Information shown.
- - - - - - -

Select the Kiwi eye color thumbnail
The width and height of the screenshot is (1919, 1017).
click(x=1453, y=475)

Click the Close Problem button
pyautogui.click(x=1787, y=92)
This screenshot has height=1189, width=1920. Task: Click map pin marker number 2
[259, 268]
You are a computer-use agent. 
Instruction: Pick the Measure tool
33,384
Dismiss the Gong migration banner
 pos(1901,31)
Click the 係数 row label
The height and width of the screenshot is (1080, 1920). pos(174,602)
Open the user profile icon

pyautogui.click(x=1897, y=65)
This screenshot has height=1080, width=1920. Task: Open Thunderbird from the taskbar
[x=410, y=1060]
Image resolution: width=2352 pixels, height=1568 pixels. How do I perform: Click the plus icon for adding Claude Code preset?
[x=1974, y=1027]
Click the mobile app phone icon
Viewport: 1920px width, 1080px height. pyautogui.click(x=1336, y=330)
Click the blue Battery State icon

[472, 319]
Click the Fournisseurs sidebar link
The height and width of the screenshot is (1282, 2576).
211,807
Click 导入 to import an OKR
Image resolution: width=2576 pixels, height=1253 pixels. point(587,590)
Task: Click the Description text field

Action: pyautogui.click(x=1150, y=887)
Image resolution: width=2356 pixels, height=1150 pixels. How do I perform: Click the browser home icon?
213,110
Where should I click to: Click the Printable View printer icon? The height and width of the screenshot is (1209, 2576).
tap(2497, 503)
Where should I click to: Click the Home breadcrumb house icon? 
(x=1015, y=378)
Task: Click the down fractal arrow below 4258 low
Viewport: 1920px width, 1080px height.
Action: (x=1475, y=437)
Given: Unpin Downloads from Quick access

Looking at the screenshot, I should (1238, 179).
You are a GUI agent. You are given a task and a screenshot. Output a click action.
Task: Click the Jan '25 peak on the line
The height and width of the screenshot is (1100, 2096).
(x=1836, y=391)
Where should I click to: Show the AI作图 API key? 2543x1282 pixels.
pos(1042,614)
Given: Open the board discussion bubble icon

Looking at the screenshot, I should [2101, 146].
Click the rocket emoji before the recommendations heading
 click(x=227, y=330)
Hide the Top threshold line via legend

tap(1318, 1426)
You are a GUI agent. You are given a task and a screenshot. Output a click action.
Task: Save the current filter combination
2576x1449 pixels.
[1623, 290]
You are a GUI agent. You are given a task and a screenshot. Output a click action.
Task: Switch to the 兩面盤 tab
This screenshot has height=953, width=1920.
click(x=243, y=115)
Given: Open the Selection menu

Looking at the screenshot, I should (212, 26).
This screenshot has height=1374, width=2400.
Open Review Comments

- - - - - - -

Description of the task. When you retype the entries above, keep every line identical to the source.

Solution for this problem.
Select the Kiwi eye color thumbnail
The width and height of the screenshot is (1919, 1017).
click(x=1453, y=475)

Click the Close Problem button
pyautogui.click(x=1787, y=92)
This screenshot has height=1189, width=1920. Task: Click map pin marker number 2
[259, 268]
You are a computer-use agent. 
Instruction: Pick the Measure tool
33,384
Dismiss the Gong migration banner
 pos(1901,31)
Click the 係数 row label
The height and width of the screenshot is (1080, 1920). pos(174,602)
Open the user profile icon

pyautogui.click(x=1897, y=65)
This screenshot has height=1080, width=1920. Task: Open Thunderbird from the taskbar
[x=410, y=1060]
Image resolution: width=2352 pixels, height=1568 pixels. How do I perform: Click the plus icon for adding Claude Code preset?
[x=1974, y=1027]
Click the mobile app phone icon
Viewport: 1920px width, 1080px height. pyautogui.click(x=1336, y=330)
Click the blue Battery State icon

[472, 319]
Click the Fournisseurs sidebar link
The height and width of the screenshot is (1282, 2576).
211,807
Click 导入 to import an OKR
Image resolution: width=2576 pixels, height=1253 pixels. point(587,590)
Task: Click the Description text field

Action: pyautogui.click(x=1150, y=887)
Image resolution: width=2356 pixels, height=1150 pixels. How do I perform: Click the browser home icon?
213,110
Where should I click to: Click the Printable View printer icon? The height and width of the screenshot is (1209, 2576).
tap(2497, 503)
Where should I click to: Click the Home breadcrumb house icon? 
(x=1015, y=378)
Task: Click the down fractal arrow below 4258 low
Viewport: 1920px width, 1080px height.
Action: (x=1475, y=437)
Given: Unpin Downloads from Quick access

Looking at the screenshot, I should (1238, 179).
You are a GUI agent. You are given a task and a screenshot. Output a click action.
Task: Click the Jan '25 peak on the line
The height and width of the screenshot is (1100, 2096).
(x=1836, y=391)
Where should I click to: Show the AI作图 API key? 2543x1282 pixels.
pos(1042,614)
Given: Open the board discussion bubble icon

Looking at the screenshot, I should [2101, 146].
Click the rocket emoji before the recommendations heading
 click(x=227, y=330)
Hide the Top threshold line via legend

tap(1318, 1426)
You are a GUI agent. You are given a task and a screenshot. Output a click action.
Task: Save the current filter combination
2576x1449 pixels.
[1623, 290]
You are a GUI agent. You are given a task and a screenshot. Output a click action.
Task: Switch to the 兩面盤 tab
This screenshot has height=953, width=1920.
click(x=243, y=115)
Given: Open the Selection menu

Looking at the screenshot, I should (212, 26).
This screenshot has height=1374, width=2400.
Open Review Comments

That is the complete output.